Post by Sid Guttridge » 16 Feb 2021, 13:35

Hi Peter89,

You post, "I think you are referring current-day countries, which are not the creations of the near-Paris treaties." No, I was referring to the peoples, as my post says.

You post, "What was concieved near Paris were: Yugoslavia, Czechoslovakia, and Great Romania. Now these countries do not exist anymore." True, for much the same reasons as Austria-Hungary doesn't exist any more. What you omit to mention is that Yugoslavia, Czechoslovakia and Greater Romania were set up at the time with the initial support of almost all their constituent peoples except their residual minority German-, Hungarian-, Bulgarian-speaking minorities. In none of them was there ever any popular movement to restore the Austro-Hungarian Empire, even amongst their German- and Hungarian-speakers.

You post, "We have Slovenia, Bosnia, Croatia, Serbia, (Northern-)Macedonia, Montenegro, Kosovo (?), Czechia, Slovakia, Carpathian Ruthenia as part of Ukraine, Moldova and Romania.

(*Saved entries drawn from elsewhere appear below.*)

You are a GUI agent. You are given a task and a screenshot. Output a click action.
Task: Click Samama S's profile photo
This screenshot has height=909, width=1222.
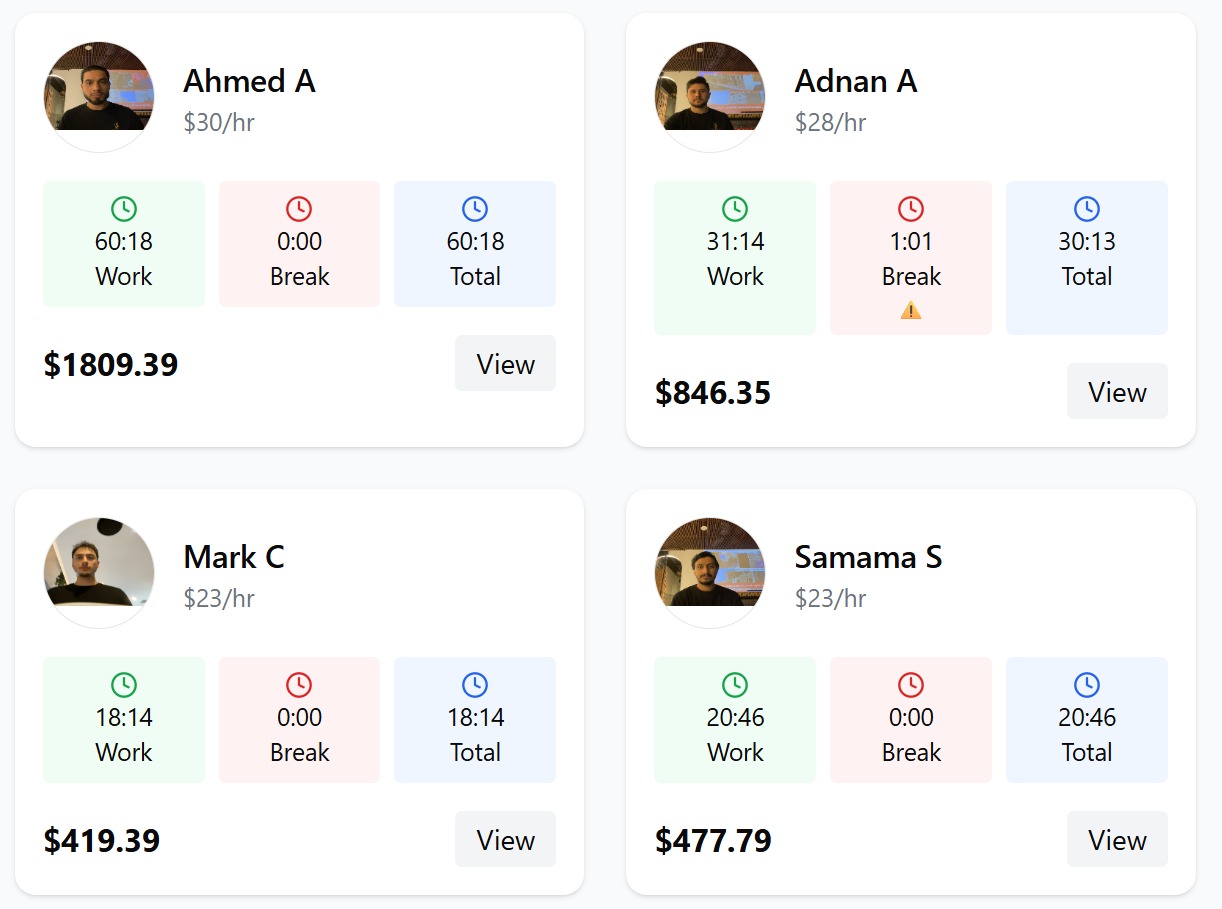click(x=710, y=573)
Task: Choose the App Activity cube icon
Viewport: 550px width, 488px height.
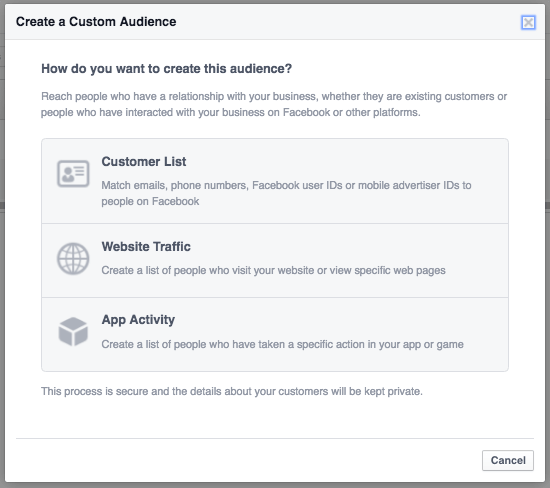Action: [73, 332]
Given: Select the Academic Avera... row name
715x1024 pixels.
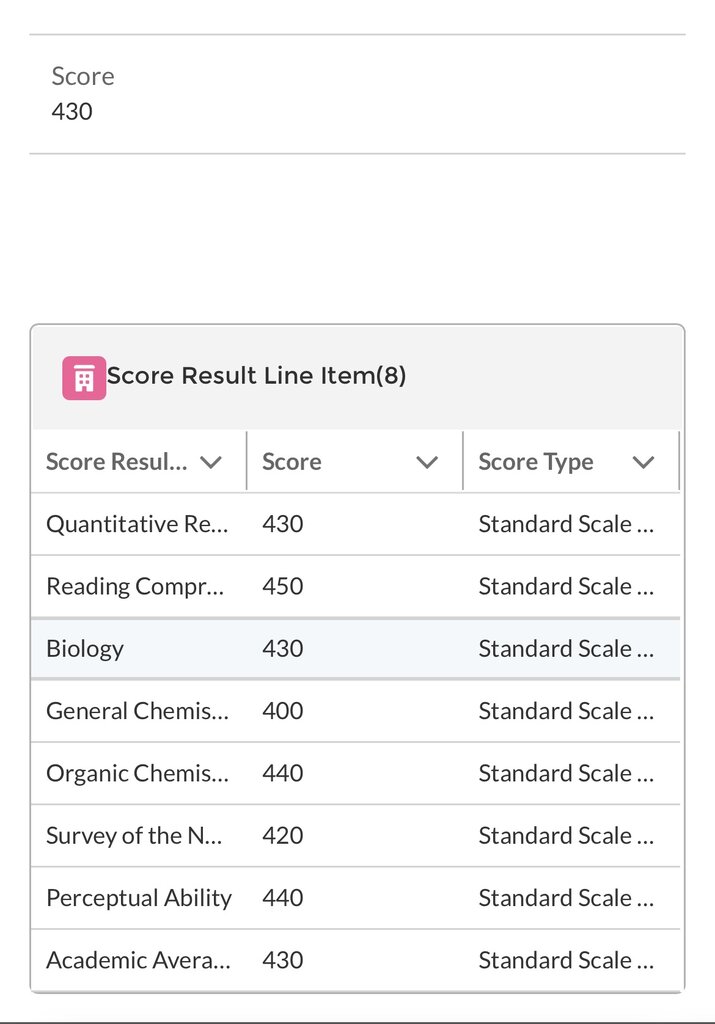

In the past 100 years, these borders have led to ethnic conflicts with hundreds of thousands of dead, wounded, robbed and raped, some of which issues persist even now, thanks to the peacemakers a 100 years ago near Paris." In so far as this is true, it has nothing to do with the peacemakers of 100 years ago. There comes a point where these peoples have to take responsibility for their own actions, and that point came when they achieved their desired independences, either post-1918, or post-1990.

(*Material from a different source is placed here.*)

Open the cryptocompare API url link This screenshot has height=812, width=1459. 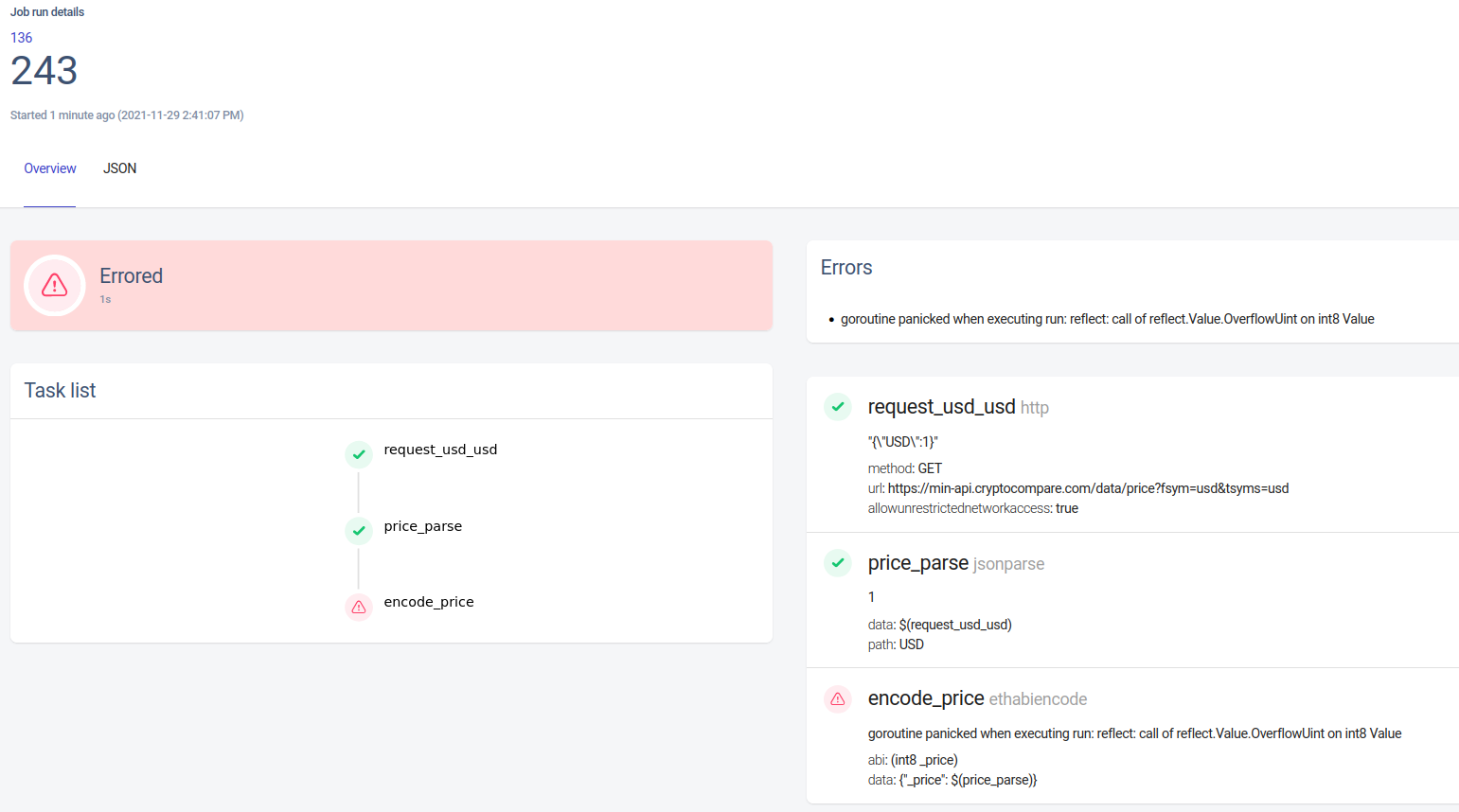pos(1087,488)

You ask, "why does anyone think that a certain nation can only flourish under their own rule?" I am not sure anyone does. But that is to miss the point. The issue here is primarily self determination. People have a right to mess up their own lives. The UK knew it would take at least a short-term economic hit when it voted for Brexit. Scotland and Catalonia know the same is likely in the initial years of any independence. Peoples have always been prepared to make some sacrifices in efforts to achieve self-determination.

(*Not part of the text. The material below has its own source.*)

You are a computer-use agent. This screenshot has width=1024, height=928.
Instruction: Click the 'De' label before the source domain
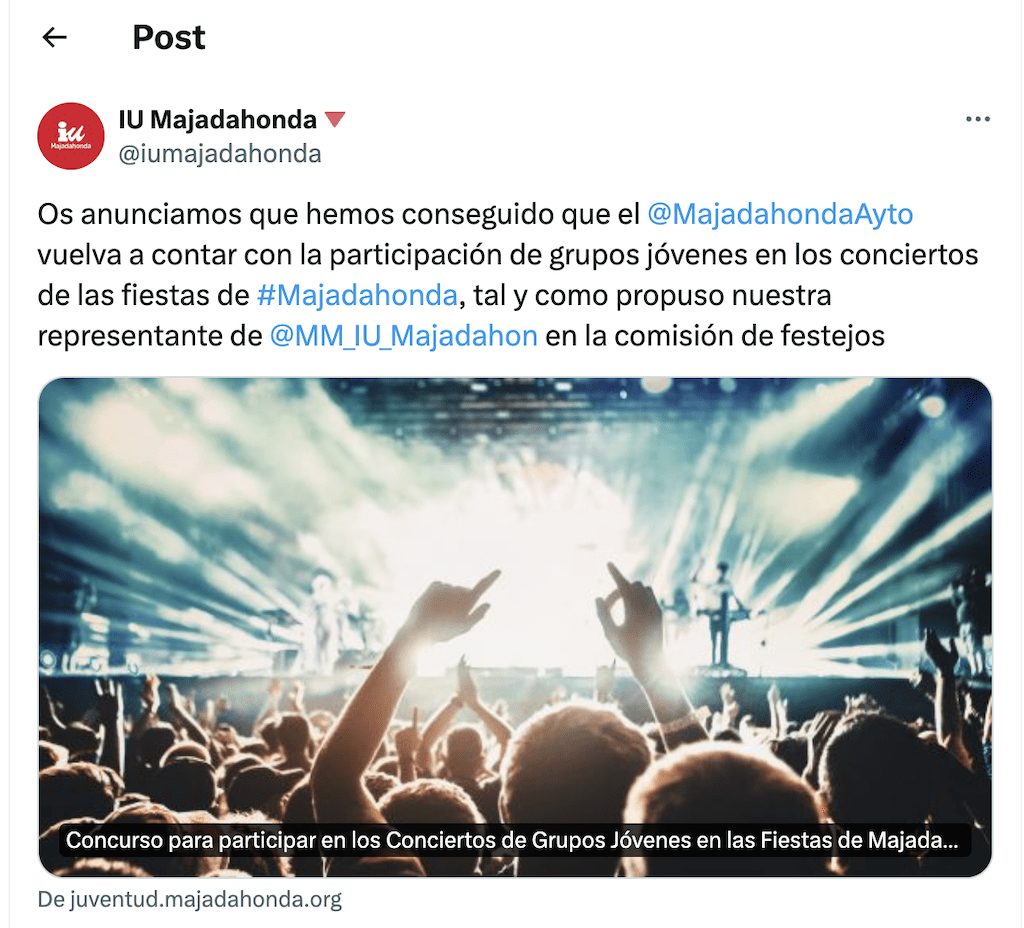(51, 899)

You post, "If it was right, the Germans had every right to push forward to the Volga, because the Wolgadeutsche lived around Stalingrad." That is an entirely different situation. The Volga Germans were not native to the area. They were settlers introduced by the Russians under terms and conditions mutually agreed.

You post, "When Bismarck defeated the French in 1871, he did not even want to take Elsass-Lothringen....." I don't know whether this is true or not, but good intentions butter no parsnips, as they say. Germany still took both and I don't recall him resigning in protest!

Cheers,

Sid.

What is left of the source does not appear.